Wednesday, August 02, 2006

when things start to sink in

I finished the hospital consult service of my psychiatry rotation last week and have now begun a month-long rotation in child/adolescent psychiatry. I spend half the day at an inpatient hospital for kids that are so mentally ill that they have to be locked up in a hospital for a few days (yes, we cure them in a few days and they live happily ever after - or at least that is what the government/insurance budgets call for). My afternoons are spent with the Minor Emergency Response Team (MERT), a drop-off mental health facility where those kids usually end up before a doctor decides that they need to go into a psychiatric hospital.

My experiences in psychiatry have been interesting and mind opening. I have always thought myself to be fairly educated in mental illness, but the immersion in this world continues to give me new perspectives every day.

I have a teenage patient in the psychiatric hospital, who is currently experiencing an intense manic episode of his bipolar disorder. Though I know people who are bipolar, it is quite different to really witness these symptoms, in their full intensity, especially now that I understand the disease a lot better.

During a manic episode, everything about a person is reved up. My patient talks fast and his thoughts are racing so quickly that he can hardly stick to a topic. For this same reason, he is actually incapable of listening to what you say, and he'll often pick up on a word and go with it because his mind has already raced ahead to all the things that he wants to say about that topic. He says he feels like his mind is going so fast sometimes that it feels like it's melting or bleeding. He tries to slow it down by smoking pot, drinking, smoking or taking high doses of Benadryl. And because he is constantly struggling to slow down his thoughts and energy, he is tense and always feels like he's on the edge of exploding. His thought process and coordination is increased, but his perception of the increase is also reved up, which makes him strongly believe that he is a genius.

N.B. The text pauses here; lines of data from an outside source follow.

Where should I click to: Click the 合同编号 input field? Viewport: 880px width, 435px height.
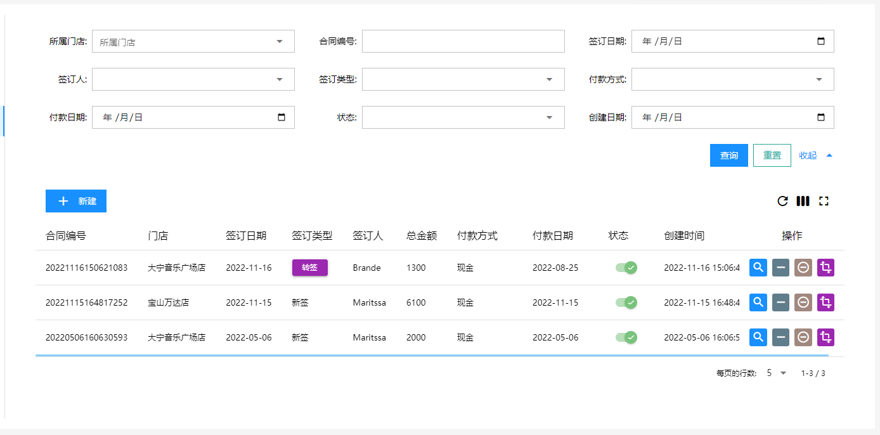tap(463, 41)
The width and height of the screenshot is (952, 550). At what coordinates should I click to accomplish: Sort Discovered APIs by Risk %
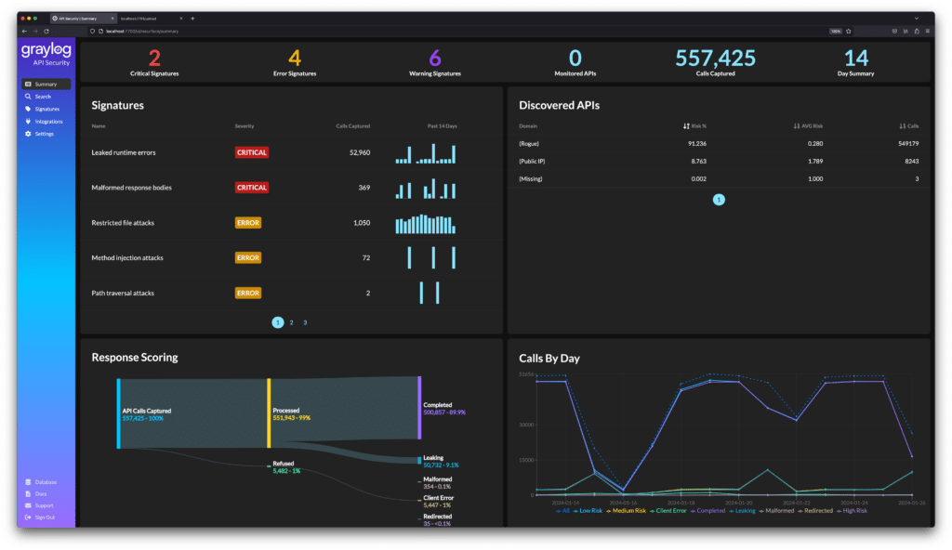coord(694,125)
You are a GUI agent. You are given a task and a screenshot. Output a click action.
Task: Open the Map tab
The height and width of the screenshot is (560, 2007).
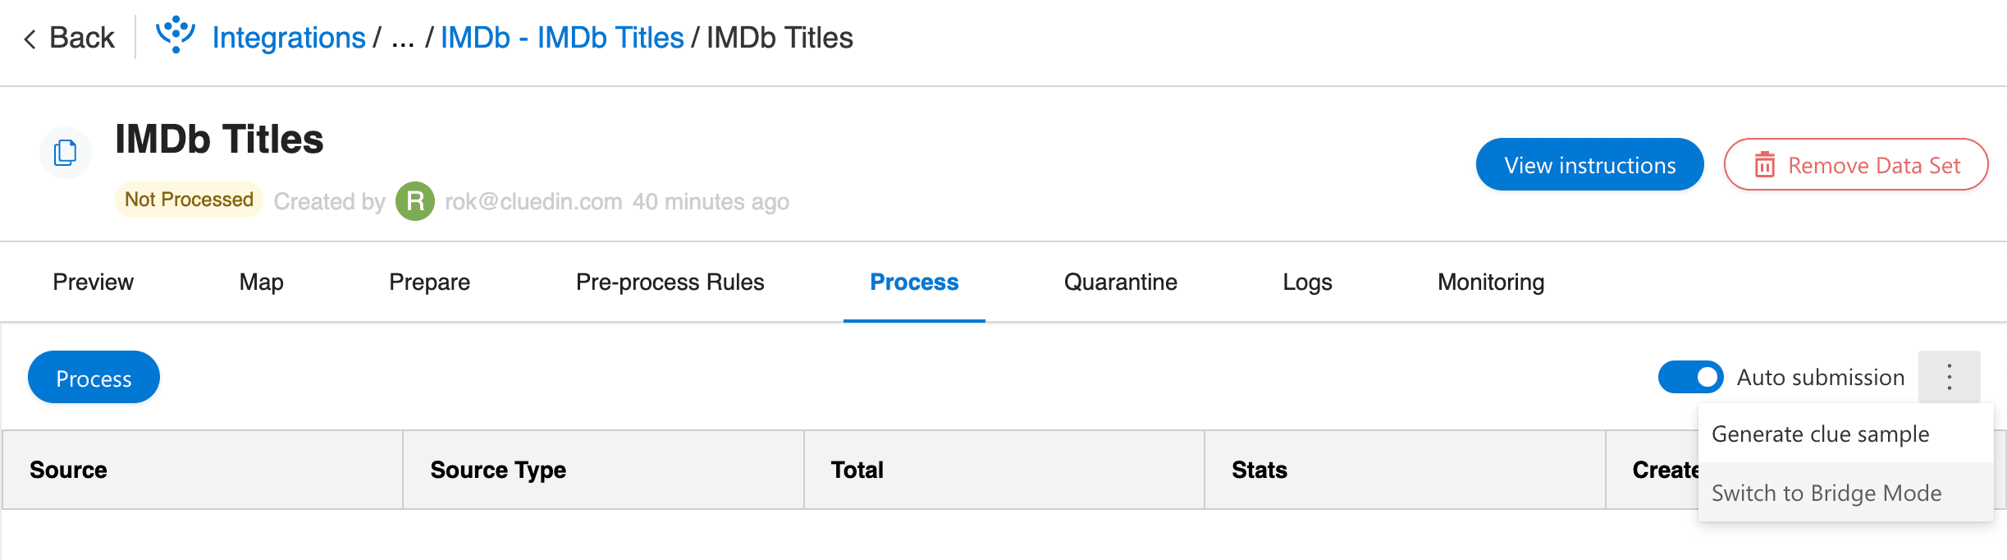[261, 282]
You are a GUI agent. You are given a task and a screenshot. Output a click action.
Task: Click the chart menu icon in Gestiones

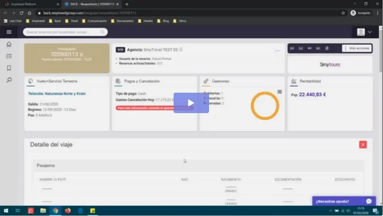coord(280,92)
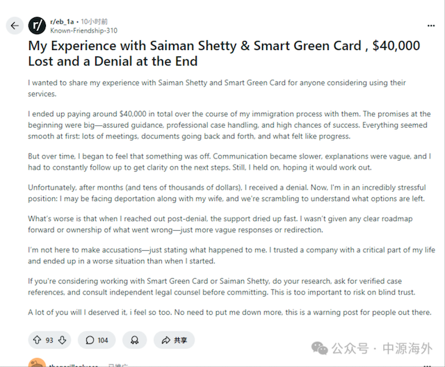Open the r/eb_1a subreddit avatar
Image resolution: width=445 pixels, height=367 pixels.
[x=38, y=26]
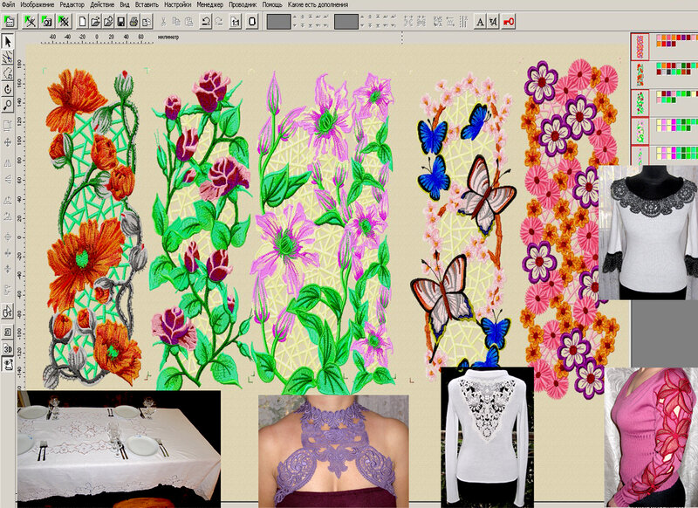Click the Print icon in toolbar
The height and width of the screenshot is (508, 698).
[x=135, y=20]
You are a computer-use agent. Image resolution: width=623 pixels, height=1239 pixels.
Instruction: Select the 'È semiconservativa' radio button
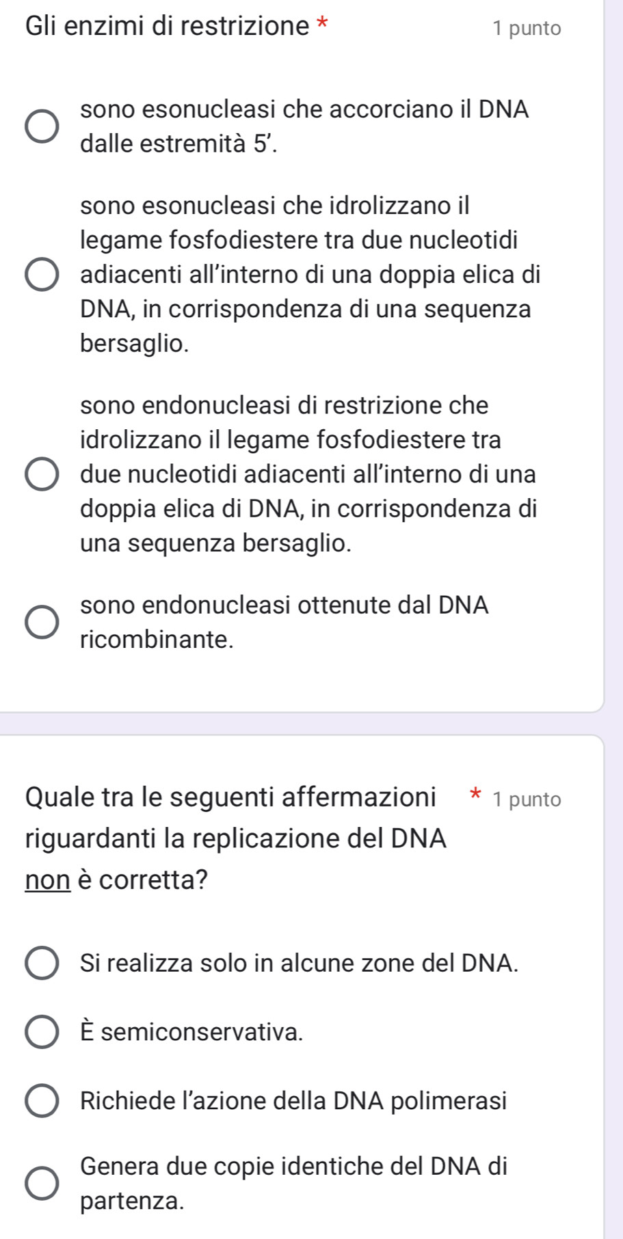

At full mania, these feelings of grandiosity are so intesne that he becomes convinced that he has super powers or is a Jesus-like figure -- a special being with a destiny he has not found yet. It is amazing to see his conviction, even as he struggles to gain insight into his illness, and it is scary to imagine what it would be like to go through such euphoria, only to be told that it is just a life-long and potentially debilitating mental illness.